■ REQUIRED TASK
Copy out every line of the entries below without any changes.

■ LISTED RECORDS

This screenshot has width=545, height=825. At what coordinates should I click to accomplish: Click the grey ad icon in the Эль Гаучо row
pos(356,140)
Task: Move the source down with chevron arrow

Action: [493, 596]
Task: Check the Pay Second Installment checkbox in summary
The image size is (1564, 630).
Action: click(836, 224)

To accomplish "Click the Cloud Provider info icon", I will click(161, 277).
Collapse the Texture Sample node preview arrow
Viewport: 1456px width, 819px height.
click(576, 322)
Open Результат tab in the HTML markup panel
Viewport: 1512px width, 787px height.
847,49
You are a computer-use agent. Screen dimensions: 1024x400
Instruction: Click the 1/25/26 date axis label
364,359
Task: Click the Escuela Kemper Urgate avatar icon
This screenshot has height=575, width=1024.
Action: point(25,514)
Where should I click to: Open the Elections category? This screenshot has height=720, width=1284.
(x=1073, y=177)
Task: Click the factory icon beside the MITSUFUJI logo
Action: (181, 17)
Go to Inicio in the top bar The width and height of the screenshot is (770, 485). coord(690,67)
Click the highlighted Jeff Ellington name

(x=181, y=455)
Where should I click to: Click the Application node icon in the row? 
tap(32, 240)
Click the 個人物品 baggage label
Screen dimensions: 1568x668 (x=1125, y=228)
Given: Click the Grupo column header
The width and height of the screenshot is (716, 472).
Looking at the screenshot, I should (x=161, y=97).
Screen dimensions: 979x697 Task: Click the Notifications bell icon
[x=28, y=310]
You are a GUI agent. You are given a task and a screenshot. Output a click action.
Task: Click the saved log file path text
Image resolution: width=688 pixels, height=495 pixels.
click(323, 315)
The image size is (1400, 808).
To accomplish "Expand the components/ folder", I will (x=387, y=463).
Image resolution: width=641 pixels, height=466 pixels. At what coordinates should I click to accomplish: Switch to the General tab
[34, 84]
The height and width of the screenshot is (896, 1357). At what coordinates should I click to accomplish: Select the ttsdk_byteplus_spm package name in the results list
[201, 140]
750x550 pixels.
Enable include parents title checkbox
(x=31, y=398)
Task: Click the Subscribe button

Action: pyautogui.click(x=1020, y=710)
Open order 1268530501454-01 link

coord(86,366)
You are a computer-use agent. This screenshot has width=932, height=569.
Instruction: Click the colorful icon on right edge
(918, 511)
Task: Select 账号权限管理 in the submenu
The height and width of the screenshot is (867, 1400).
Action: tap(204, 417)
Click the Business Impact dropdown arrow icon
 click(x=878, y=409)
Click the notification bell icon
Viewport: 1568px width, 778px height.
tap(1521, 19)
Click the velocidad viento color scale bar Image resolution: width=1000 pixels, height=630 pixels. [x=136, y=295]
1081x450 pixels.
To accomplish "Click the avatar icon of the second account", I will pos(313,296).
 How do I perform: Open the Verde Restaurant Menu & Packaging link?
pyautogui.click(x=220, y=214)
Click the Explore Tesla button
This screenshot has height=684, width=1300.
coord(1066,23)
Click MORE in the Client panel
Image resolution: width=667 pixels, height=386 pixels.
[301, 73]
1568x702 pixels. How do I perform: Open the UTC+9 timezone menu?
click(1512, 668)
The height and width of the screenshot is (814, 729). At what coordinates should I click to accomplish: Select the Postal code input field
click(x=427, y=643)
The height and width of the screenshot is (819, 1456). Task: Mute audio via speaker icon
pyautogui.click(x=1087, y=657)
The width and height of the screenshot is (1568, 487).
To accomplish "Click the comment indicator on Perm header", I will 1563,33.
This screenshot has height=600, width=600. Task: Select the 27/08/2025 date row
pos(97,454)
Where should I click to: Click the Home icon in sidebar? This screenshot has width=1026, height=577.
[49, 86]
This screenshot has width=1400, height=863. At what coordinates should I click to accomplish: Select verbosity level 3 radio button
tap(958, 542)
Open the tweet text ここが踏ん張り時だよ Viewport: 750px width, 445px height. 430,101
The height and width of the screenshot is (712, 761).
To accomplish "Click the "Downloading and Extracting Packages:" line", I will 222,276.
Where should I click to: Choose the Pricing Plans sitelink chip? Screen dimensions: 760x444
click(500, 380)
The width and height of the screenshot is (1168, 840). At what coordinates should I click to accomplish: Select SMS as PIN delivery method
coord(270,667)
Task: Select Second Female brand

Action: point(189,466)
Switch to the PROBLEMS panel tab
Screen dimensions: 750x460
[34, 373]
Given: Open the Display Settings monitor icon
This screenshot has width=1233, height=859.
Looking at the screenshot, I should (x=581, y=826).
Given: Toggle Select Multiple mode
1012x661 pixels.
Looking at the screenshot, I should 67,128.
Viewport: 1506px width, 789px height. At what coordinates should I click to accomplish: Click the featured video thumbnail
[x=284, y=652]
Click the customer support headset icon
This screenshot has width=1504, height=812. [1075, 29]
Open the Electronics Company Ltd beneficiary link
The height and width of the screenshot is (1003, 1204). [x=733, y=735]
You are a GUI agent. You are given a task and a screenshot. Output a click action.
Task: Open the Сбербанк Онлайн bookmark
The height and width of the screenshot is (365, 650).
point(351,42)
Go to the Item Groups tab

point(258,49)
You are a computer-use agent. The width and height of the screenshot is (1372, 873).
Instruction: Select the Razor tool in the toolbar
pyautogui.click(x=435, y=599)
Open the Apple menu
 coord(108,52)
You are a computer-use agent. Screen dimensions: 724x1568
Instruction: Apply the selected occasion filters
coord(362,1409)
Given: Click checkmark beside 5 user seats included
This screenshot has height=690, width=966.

■ THE COMPLETED TASK
This screenshot has width=545, height=825. At what coordinates should I click to accomplish: Click the grey ad icon in the Эль Гаучо row
pos(356,140)
Task: Move the source down with chevron arrow

Action: [493, 596]
Task: Check the Pay Second Installment checkbox in summary
The image size is (1564, 630).
Action: click(836, 224)

To accomplish "Click the Cloud Provider info icon", I will click(161, 277).
Collapse the Texture Sample node preview arrow
Viewport: 1456px width, 819px height.
click(576, 322)
Open Результат tab in the HTML markup panel
Viewport: 1512px width, 787px height.
847,49
You are a computer-use agent. Screen dimensions: 1024x400
Instruction: Click the 1/25/26 date axis label
364,359
Task: Click the Escuela Kemper Urgate avatar icon
This screenshot has height=575, width=1024.
Action: point(25,514)
Where should I click to: Open the Elections category? This screenshot has height=720, width=1284.
(x=1073, y=177)
Task: Click the factory icon beside the MITSUFUJI logo
Action: (181, 17)
Go to Inicio in the top bar The width and height of the screenshot is (770, 485). coord(690,67)
Click the highlighted Jeff Ellington name

(x=181, y=455)
Where should I click to: Click the Application node icon in the row? 
tap(32, 240)
Click the 個人物品 baggage label
Screen dimensions: 1568x668 (x=1125, y=228)
Given: Click the Grupo column header
The width and height of the screenshot is (716, 472).
Looking at the screenshot, I should (x=161, y=97).
Screen dimensions: 979x697 Task: Click the Notifications bell icon
[x=28, y=310]
You are a GUI agent. You are given a task and a screenshot. Output a click action.
Task: Click the saved log file path text
Image resolution: width=688 pixels, height=495 pixels.
click(323, 315)
The image size is (1400, 808).
To accomplish "Expand the components/ folder", I will (x=387, y=463).
Image resolution: width=641 pixels, height=466 pixels. At what coordinates should I click to accomplish: Switch to the General tab
[34, 84]
The height and width of the screenshot is (896, 1357). At what coordinates should I click to accomplish: Select the ttsdk_byteplus_spm package name in the results list
[201, 140]
750x550 pixels.
Enable include parents title checkbox
(x=31, y=398)
Task: Click the Subscribe button

Action: pyautogui.click(x=1020, y=710)
Open order 1268530501454-01 link

coord(86,366)
You are a computer-use agent. This screenshot has width=932, height=569.
Instruction: Click the colorful icon on right edge
(918, 511)
Task: Select 账号权限管理 in the submenu
The height and width of the screenshot is (867, 1400).
Action: tap(204, 417)
Click the Business Impact dropdown arrow icon
 click(x=878, y=409)
Click the notification bell icon
Viewport: 1568px width, 778px height.
tap(1521, 19)
Click the velocidad viento color scale bar Image resolution: width=1000 pixels, height=630 pixels. [x=136, y=295]
1081x450 pixels.
To accomplish "Click the avatar icon of the second account", I will pos(313,296).
 How do I perform: Open the Verde Restaurant Menu & Packaging link?
pyautogui.click(x=220, y=214)
Click the Explore Tesla button
This screenshot has height=684, width=1300.
coord(1066,23)
Click MORE in the Client panel
Image resolution: width=667 pixels, height=386 pixels.
[301, 73]
1568x702 pixels. How do I perform: Open the UTC+9 timezone menu?
click(1512, 668)
The height and width of the screenshot is (814, 729). At what coordinates should I click to accomplish: Select the Postal code input field
click(x=427, y=643)
The height and width of the screenshot is (819, 1456). Task: Mute audio via speaker icon
pyautogui.click(x=1087, y=657)
The width and height of the screenshot is (1568, 487).
To accomplish "Click the comment indicator on Perm header", I will 1563,33.
This screenshot has height=600, width=600. Task: Select the 27/08/2025 date row
pos(97,454)
Where should I click to: Click the Home icon in sidebar? This screenshot has width=1026, height=577.
[49, 86]
This screenshot has width=1400, height=863. At what coordinates should I click to accomplish: Select verbosity level 3 radio button
tap(958, 542)
Open the tweet text ここが踏ん張り時だよ Viewport: 750px width, 445px height. 430,101
The height and width of the screenshot is (712, 761).
To accomplish "Click the "Downloading and Extracting Packages:" line", I will 222,276.
Where should I click to: Choose the Pricing Plans sitelink chip? Screen dimensions: 760x444
click(500, 380)
The width and height of the screenshot is (1168, 840). At what coordinates should I click to accomplish: Select SMS as PIN delivery method
coord(270,667)
Task: Select Second Female brand

Action: point(189,466)
Switch to the PROBLEMS panel tab
Screen dimensions: 750x460
[34, 373]
Given: Open the Display Settings monitor icon
This screenshot has width=1233, height=859.
Looking at the screenshot, I should (x=581, y=826).
Given: Toggle Select Multiple mode
1012x661 pixels.
Looking at the screenshot, I should 67,128.
Viewport: 1506px width, 789px height. At what coordinates should I click to accomplish: Click the featured video thumbnail
[x=284, y=652]
Click the customer support headset icon
This screenshot has width=1504, height=812. [1075, 29]
Open the Electronics Company Ltd beneficiary link
The height and width of the screenshot is (1003, 1204). [x=733, y=735]
You are a GUI agent. You are given a task and a screenshot. Output a click action.
Task: Open the Сбербанк Онлайн bookmark
The height and width of the screenshot is (365, 650).
point(351,42)
Go to the Item Groups tab

point(258,49)
You are a computer-use agent. The width and height of the screenshot is (1372, 873).
Instruction: Select the Razor tool in the toolbar
pyautogui.click(x=435, y=599)
Open the Apple menu
 coord(108,52)
You are a computer-use agent. Screen dimensions: 724x1568
Instruction: Apply the selected occasion filters
coord(362,1409)
Given: Click checkmark beside 5 user seats included
This screenshot has height=690, width=966.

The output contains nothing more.